(Raw records)
——
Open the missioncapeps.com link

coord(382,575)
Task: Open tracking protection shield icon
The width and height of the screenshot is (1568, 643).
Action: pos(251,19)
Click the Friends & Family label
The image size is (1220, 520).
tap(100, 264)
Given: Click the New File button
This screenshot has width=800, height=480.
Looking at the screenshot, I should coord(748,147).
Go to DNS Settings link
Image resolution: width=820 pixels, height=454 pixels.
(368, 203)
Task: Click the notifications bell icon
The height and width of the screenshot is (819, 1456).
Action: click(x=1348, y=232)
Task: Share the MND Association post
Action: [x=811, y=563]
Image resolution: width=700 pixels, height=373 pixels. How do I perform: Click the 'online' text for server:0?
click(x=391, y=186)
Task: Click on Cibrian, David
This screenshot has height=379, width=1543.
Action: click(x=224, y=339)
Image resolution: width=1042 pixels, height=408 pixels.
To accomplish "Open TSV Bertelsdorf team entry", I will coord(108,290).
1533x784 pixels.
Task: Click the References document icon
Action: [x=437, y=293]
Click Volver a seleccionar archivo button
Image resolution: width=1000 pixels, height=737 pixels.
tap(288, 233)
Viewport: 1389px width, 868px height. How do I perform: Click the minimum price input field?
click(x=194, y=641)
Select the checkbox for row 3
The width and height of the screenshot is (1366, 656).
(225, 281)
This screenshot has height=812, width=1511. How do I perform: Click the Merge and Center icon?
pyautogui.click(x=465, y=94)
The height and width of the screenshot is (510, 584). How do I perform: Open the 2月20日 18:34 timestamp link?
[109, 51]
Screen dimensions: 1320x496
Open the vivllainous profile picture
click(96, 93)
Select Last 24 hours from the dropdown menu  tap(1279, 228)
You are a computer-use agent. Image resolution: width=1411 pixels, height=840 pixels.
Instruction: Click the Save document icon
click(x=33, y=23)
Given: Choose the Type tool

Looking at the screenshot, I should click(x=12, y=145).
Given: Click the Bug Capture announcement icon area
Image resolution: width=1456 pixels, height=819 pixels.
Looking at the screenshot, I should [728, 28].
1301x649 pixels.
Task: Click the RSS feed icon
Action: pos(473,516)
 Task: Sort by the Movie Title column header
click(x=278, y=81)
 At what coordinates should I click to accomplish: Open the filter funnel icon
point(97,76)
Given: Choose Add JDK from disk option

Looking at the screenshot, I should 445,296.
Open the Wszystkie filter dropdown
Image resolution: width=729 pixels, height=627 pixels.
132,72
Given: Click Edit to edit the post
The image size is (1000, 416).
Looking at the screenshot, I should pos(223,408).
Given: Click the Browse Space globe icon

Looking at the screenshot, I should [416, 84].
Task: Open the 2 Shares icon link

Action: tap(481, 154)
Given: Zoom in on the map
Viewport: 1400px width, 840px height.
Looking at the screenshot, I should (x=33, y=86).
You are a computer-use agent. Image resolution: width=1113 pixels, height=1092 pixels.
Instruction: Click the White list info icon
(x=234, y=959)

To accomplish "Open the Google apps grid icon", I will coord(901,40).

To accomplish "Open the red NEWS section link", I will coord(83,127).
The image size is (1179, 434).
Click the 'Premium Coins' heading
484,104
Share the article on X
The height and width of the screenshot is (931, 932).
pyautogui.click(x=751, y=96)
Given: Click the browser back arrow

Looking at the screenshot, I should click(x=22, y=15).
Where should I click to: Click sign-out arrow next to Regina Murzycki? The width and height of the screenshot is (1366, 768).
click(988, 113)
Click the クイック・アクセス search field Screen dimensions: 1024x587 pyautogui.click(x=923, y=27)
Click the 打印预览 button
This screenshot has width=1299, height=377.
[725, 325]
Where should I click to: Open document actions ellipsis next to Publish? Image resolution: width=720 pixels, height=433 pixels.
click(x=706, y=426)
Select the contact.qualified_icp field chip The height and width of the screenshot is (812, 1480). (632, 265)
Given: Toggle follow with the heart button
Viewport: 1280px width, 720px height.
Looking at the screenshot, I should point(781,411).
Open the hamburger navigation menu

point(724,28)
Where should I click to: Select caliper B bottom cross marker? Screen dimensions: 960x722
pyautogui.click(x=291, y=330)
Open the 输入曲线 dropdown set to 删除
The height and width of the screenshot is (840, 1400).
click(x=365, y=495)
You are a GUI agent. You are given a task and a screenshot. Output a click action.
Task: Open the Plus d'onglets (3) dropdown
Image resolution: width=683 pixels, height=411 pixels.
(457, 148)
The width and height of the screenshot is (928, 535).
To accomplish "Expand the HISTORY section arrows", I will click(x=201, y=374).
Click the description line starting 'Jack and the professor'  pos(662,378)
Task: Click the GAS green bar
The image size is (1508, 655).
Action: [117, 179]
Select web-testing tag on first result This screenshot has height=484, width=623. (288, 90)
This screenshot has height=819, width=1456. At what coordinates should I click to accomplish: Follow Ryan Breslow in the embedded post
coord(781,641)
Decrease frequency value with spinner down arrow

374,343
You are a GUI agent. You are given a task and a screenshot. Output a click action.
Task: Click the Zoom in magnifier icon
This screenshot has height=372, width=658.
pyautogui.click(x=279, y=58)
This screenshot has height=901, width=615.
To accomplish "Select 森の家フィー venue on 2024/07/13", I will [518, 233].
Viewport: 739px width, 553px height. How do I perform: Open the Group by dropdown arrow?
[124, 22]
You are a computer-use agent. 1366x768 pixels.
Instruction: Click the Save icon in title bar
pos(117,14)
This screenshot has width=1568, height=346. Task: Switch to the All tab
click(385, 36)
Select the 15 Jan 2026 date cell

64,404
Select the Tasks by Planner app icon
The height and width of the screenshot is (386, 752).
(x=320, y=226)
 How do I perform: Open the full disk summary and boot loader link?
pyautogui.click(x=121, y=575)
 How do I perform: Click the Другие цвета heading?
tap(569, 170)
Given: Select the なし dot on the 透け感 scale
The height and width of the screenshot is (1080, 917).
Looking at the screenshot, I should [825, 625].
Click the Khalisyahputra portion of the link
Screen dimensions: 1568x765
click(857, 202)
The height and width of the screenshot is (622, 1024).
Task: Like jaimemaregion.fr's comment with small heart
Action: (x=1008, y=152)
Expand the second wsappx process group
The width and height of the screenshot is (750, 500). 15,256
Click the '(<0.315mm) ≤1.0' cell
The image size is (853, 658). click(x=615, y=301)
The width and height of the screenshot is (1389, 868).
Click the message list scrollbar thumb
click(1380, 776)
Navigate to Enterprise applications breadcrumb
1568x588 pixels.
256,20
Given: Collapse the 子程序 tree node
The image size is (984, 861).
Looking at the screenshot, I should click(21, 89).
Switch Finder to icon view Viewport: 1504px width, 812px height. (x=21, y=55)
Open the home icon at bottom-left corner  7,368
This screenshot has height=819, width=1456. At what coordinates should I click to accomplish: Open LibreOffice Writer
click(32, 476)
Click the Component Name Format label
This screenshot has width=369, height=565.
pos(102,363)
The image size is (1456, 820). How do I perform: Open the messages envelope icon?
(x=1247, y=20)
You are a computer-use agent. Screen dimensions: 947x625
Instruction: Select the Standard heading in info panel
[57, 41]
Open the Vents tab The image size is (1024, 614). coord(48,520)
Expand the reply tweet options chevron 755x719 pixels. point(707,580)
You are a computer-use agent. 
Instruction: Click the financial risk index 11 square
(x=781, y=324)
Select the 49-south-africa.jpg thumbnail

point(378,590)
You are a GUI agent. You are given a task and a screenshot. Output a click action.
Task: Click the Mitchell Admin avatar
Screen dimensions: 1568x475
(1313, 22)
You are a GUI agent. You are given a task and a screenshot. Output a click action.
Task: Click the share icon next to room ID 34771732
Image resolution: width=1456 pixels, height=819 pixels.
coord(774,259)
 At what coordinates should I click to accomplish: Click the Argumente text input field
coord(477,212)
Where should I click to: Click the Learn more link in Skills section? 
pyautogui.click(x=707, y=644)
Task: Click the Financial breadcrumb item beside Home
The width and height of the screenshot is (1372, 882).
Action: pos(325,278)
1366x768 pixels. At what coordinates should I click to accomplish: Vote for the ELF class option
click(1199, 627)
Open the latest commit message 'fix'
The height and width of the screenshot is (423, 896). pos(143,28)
——
* Aim *
Lay out the items from the line with "Given: Collapse the 子程序 tree node" to the line with "Expand the reply" as a two-column CSV headed input and output, with one row per item. Put each item's text and its answer in one quoted field apiece, with line breaks replaced by spaces.

* Answer for the task *
input,output
"Given: Collapse the 子程序 tree node The image size is (984, 861).","Looking at the screenshot, I should click(21, 89)."
"Switch Finder to icon view Viewport: 1504px width, 812px height.","(x=21, y=55)"
"Open the home icon at bottom-left corner","7,368"
"This screenshot has height=819, width=1456. At what coordinates should I click to accomplish: Open LibreOffice Writer","click(32, 476)"
"Click the Component Name Format label This screenshot has width=369, height=565.","pos(102,363)"
"The image size is (1456, 820). How do I perform: Open the messages envelope icon?","(x=1247, y=20)"
"You are a computer-use agent. Screen dimensions: 947x625 Instruction: Select the Standard heading in info panel","[57, 41]"
"Open the Vents tab The image size is (1024, 614).","coord(48,520)"
"Expand the reply tweet options chevron 755x719 pixels.","point(707,580)"